#### OPERAZIONI RICHIESTE:
a: Riporta senza alcuna modifica il passo dell'estratto da "La risurrezione non" a "è il Signore!".
b: Rispondi a queste domande sull'estratto:
(i) A cura di chi è?
(ii) Quale risposta appare nel roveto che non si consumava?
(iii) Quale passo del Vangelo di Luca viene indicato?

#### ESTRATTO:
32ª domenica tempo ordinario Lc 20,27.34-38
– Gesù è il Dio dei vivi –
a cura di Mons. Sergio Salvini –
Per annunciare la resurrezione Gesù insegna la storia: ricorda i memoriali legati ai Patriarchi e, in modo particolare, riconduce i sadducei all’alba della Pasqua, profezia di quella che Egli avrebbe vissuto nella sua Passione. In essa Dio si rivela e depone i semi. Così giunge al mistero del roveto ardente, immagine della sua vita che non ha subito la corruzione nelle fiamme degli inferi. È qui la risposta per i sadducei, perché «non osino più» mettere in dubbio il destino di risurrezione che attende ogni uomo. La loro domanda, infatti, è una traduzione della domanda di Mosè: «Chi sei?». In quel roveto che non si consumava appare la risposta: «Io sono colui che sono».
La risurrezione non è un’ipotesi, una speculazione, è Dio che si rivela a Mosè, ardendo di un amore che non si consuma, ma brucia la morte e il peccato. È bello pensare, sulla soglia della Porta santa del Giubileo che sta per chiudere i battenti, che Gesù maestro è risurrezione e vita, è colui che ha il potere di liberare dalla schiavitù. Ci libera con misericordia, perché Lui è Dio, Lui è Kyrios: è il Signore!

#### DATI FORNITI:

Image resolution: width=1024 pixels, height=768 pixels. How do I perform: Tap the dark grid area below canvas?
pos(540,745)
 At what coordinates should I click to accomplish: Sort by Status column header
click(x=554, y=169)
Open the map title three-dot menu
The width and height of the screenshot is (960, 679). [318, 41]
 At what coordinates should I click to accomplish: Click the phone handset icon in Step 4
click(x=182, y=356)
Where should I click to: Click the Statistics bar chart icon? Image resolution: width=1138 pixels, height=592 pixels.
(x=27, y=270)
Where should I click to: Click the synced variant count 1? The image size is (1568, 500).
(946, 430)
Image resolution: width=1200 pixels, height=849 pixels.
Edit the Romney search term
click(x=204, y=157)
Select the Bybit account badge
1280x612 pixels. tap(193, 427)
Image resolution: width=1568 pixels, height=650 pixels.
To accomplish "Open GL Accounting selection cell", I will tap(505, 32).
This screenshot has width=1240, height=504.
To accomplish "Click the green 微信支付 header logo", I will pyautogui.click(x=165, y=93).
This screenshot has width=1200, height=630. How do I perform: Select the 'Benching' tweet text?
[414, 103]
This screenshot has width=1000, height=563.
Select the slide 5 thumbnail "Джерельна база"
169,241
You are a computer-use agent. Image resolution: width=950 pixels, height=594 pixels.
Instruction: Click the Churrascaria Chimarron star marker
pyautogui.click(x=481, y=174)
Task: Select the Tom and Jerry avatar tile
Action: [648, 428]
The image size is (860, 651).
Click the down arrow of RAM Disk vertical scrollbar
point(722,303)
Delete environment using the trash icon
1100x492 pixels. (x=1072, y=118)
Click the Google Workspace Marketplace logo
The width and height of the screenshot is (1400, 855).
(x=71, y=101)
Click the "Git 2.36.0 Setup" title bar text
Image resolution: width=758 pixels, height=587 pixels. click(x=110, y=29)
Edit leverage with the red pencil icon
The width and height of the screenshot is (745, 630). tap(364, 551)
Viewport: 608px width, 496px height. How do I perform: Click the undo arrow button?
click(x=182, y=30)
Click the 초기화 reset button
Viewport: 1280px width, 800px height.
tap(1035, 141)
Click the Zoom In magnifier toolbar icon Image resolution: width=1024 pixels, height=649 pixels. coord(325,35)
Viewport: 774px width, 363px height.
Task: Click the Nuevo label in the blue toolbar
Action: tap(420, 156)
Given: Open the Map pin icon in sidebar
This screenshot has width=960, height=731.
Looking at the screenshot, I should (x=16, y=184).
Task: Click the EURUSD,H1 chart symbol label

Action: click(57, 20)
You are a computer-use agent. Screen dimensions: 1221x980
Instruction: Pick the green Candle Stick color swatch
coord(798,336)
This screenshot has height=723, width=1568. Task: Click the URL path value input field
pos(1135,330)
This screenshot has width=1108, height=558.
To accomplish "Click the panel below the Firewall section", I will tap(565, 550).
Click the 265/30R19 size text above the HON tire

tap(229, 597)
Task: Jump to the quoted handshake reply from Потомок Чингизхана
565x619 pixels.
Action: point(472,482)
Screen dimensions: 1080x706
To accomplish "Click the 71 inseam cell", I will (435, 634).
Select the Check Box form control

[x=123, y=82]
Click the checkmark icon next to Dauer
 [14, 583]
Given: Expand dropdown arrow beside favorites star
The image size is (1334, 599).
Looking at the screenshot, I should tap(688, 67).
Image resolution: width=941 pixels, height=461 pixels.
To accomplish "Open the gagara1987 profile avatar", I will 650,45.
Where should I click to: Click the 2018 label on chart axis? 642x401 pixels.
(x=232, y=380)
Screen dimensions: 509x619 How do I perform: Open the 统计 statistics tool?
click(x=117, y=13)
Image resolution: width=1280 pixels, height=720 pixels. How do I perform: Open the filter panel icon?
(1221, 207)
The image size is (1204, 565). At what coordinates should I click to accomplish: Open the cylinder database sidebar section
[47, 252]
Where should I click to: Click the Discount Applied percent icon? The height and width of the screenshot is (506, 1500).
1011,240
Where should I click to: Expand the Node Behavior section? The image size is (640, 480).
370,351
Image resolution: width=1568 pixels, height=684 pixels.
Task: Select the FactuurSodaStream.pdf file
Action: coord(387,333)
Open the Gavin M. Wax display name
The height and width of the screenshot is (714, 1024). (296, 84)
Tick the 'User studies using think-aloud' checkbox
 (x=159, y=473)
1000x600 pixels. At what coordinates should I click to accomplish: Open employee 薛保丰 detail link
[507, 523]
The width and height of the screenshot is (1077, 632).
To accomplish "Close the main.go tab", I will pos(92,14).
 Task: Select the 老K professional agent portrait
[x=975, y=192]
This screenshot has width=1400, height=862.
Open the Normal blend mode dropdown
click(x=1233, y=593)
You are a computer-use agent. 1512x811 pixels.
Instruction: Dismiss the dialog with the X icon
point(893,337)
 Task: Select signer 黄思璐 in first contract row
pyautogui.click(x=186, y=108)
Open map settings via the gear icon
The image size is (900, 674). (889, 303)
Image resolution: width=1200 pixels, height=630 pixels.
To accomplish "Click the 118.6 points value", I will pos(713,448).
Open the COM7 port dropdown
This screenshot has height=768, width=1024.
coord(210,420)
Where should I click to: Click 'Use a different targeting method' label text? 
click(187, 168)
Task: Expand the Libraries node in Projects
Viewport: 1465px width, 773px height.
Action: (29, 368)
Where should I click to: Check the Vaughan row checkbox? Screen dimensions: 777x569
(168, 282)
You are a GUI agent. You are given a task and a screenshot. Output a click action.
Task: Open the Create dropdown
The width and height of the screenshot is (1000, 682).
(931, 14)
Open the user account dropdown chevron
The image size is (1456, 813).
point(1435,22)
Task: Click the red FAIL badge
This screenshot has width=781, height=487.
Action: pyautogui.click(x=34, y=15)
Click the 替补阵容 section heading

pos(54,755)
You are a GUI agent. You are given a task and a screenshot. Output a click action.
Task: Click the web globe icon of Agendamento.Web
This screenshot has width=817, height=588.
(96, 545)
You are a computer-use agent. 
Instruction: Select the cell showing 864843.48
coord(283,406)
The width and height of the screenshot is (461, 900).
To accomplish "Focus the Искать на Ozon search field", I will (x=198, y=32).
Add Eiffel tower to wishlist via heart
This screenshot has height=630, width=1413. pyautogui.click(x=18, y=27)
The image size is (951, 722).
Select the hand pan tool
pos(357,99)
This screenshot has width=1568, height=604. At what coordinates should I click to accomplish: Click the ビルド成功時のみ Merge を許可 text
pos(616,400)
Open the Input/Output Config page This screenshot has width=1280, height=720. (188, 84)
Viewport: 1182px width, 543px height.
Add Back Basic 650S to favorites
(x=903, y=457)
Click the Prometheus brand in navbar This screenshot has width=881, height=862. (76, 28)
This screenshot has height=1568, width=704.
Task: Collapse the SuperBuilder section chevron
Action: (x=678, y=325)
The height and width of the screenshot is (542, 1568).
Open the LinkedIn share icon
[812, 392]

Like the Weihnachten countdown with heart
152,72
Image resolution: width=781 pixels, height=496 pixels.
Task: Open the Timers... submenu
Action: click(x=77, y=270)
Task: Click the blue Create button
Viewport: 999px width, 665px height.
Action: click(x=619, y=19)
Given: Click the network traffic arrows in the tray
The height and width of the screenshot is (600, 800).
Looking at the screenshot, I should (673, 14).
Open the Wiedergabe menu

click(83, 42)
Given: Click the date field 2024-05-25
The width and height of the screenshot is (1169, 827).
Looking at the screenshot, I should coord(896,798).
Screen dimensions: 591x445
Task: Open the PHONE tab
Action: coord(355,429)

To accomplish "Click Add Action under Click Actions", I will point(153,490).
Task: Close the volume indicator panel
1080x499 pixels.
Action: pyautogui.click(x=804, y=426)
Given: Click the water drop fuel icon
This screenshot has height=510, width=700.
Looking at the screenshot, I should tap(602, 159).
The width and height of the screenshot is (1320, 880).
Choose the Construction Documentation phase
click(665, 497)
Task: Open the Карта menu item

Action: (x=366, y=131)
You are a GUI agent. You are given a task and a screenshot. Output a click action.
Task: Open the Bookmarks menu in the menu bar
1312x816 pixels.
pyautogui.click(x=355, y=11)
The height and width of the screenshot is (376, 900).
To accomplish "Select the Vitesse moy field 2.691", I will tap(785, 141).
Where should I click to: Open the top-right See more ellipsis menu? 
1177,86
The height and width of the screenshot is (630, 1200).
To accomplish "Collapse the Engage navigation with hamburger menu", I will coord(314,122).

#### SOLUZIONI DEI COMPITI:
a:
La risurrezione non è un’ipotesi, una speculazione, è Dio che si rivela a Mosè, ardendo di un amore che non si consuma, ma brucia la morte e il peccato. È bello pensare, sulla soglia della Porta santa del Giubileo che sta per chiudere i battenti, che Gesù maestro è risurrezione e vita, è colui che ha il potere di liberare dalla schiavitù. Ci libera con misericordia, perché Lui è Dio, Lui è Kyrios: è il Signore!

b:
(i) Mons. Sergio Salvini
(ii) «Io sono colui che sono»
(iii) Lc 20,27.34-38